DIRECTIONS
Rename every "Given" to "Prompt" in the entries below and leave all other text as it is. Omit the pictures from your copy.

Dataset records

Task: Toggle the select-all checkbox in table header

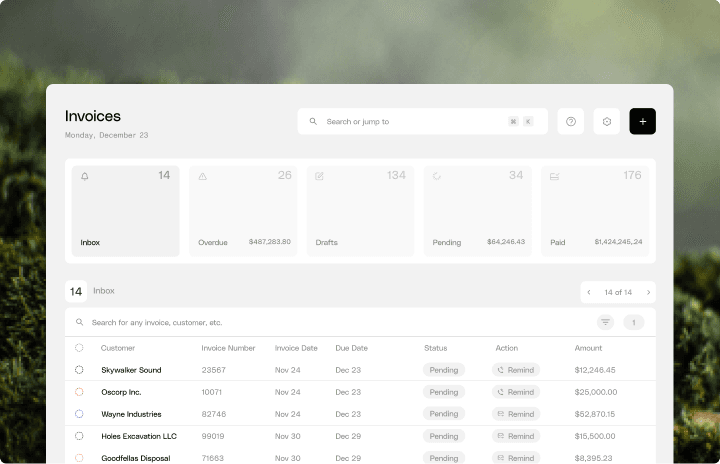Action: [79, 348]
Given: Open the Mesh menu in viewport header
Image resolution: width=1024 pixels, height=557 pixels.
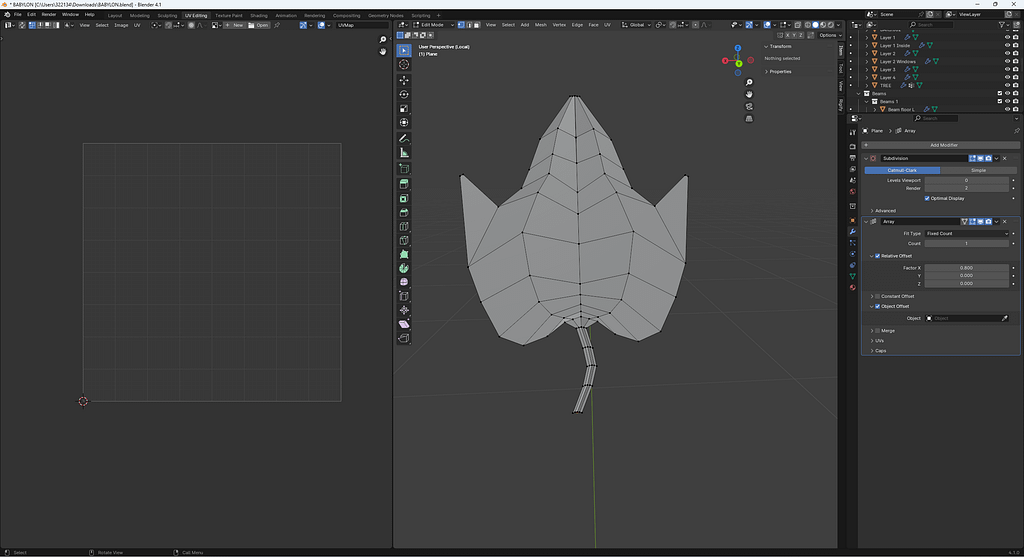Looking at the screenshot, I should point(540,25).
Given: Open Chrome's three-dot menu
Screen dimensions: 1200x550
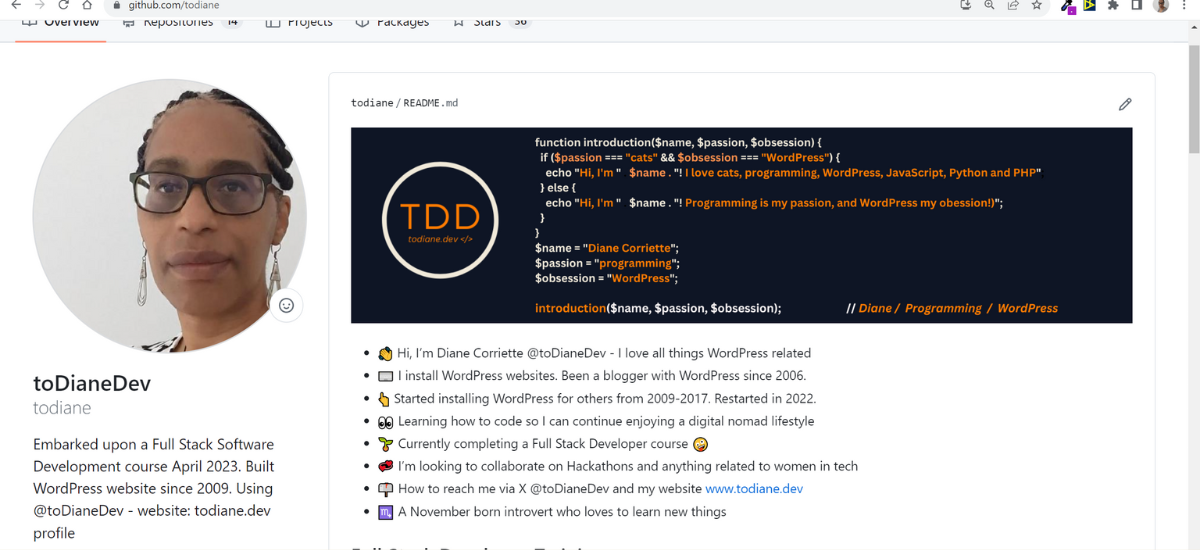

EXERCISE RESPONSE
Task: Toggle the select-all checkbox in table header

Action: [79, 348]
Prompt: Open the Mesh menu in viewport header
Image resolution: width=1024 pixels, height=557 pixels.
Looking at the screenshot, I should point(540,25).
Prompt: Open Chrome's three-dot menu
Screen dimensions: 1200x550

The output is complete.